Set problem: Could you edit the forum post on Zynq device configuration between "Currently the only" and "this can wait.", inclusive, so that "byte order" becomes "endianness", and give back that stretch of the post?

I found the doco. The details are in UG470 
(https://www.xilinx.com/support/documentation/user_guides/ug470_7Series_Config.pdf) 
Section 5.

Note, there are registers not documented here related to secure loading 
that are covered by an NDA. I have refused offers to that documentation. 
Currently the only tool I know that support those registers is `bootgen`.

Also to be full compliant we should detect the byte order and manage the 
swap but this can wait.

>
>
>         +rtems_device_driver zynq_devcfg_control(
>         +  rtems_device_major_number  major,
>         +  rtems_device_minor_number  minor,
>         +  void                      *args
>         +)
>         +{
>         +  rtems_libio_ioctl_args_t *ioctl_args;
>         +  char                     *str;
>         +  int                       status;
>         +  rtems_status_code         rstatus;
>         +  rtems_status_code         final_status;
>         +
>         +  (void) major;
>         +  (void) minor;
>         +  ioctl_args = args;
>         +
>         +  rstatus = rtems_semaphore_obtain( data.sem_id_internal,
>         RTEMS_NO_WAIT, 0 );
>         +  if ( RTEMS_UNSATISFIED == rstatus )
>         +  {
>         +    ioctl_args->ioctl_return = -1;
>         +    return RTEMS_RESOURCE_IN_USE;
>         +  }
>         +  else if ( RTEMS_SUCCESSFUL != rstatus )

Recorded data:
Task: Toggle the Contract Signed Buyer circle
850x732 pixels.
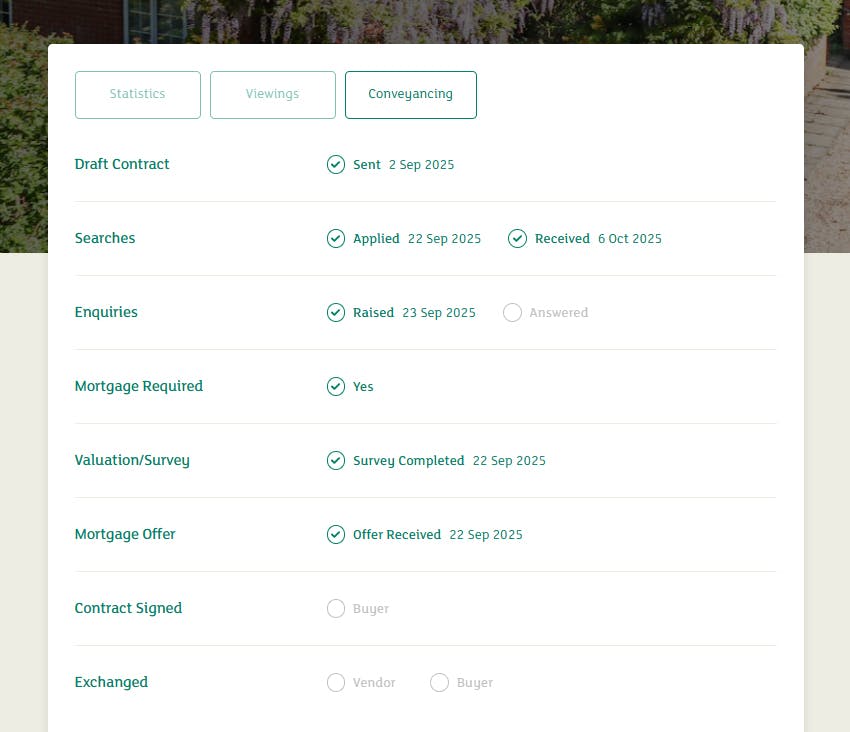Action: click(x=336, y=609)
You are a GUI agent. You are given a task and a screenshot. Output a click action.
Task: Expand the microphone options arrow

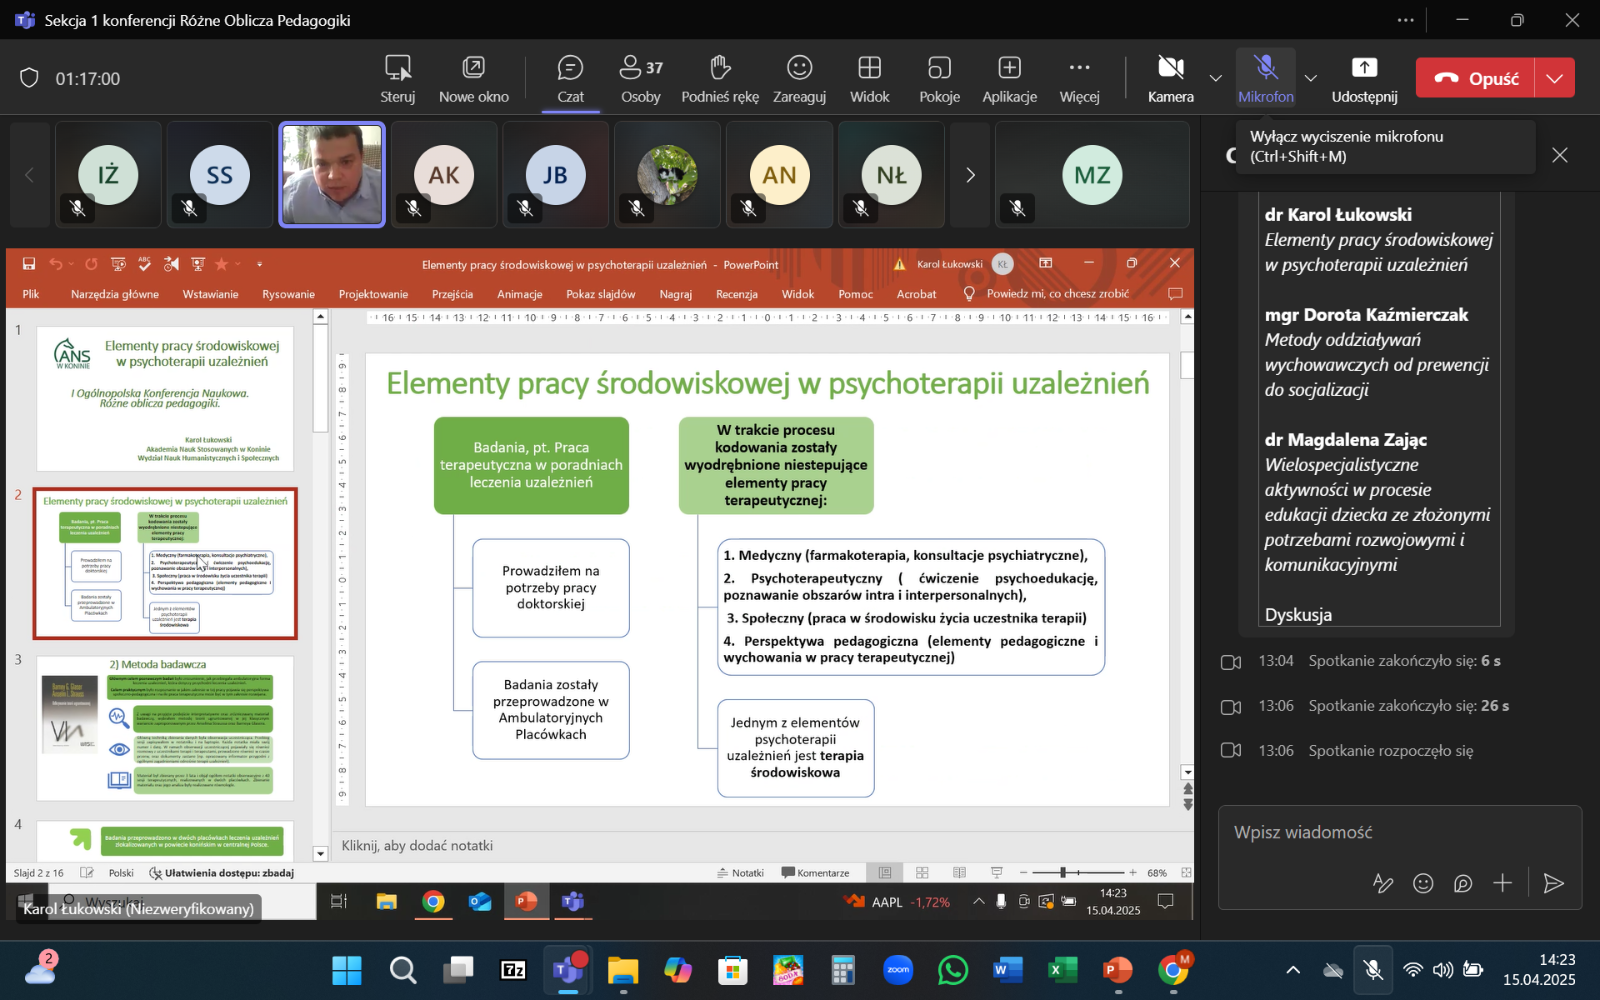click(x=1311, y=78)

Task answer:
Currently the only tool I know that support those registers is `bootgen`.

Also to be full compliant we should detect the endianness and manage the 
swap but this can wait.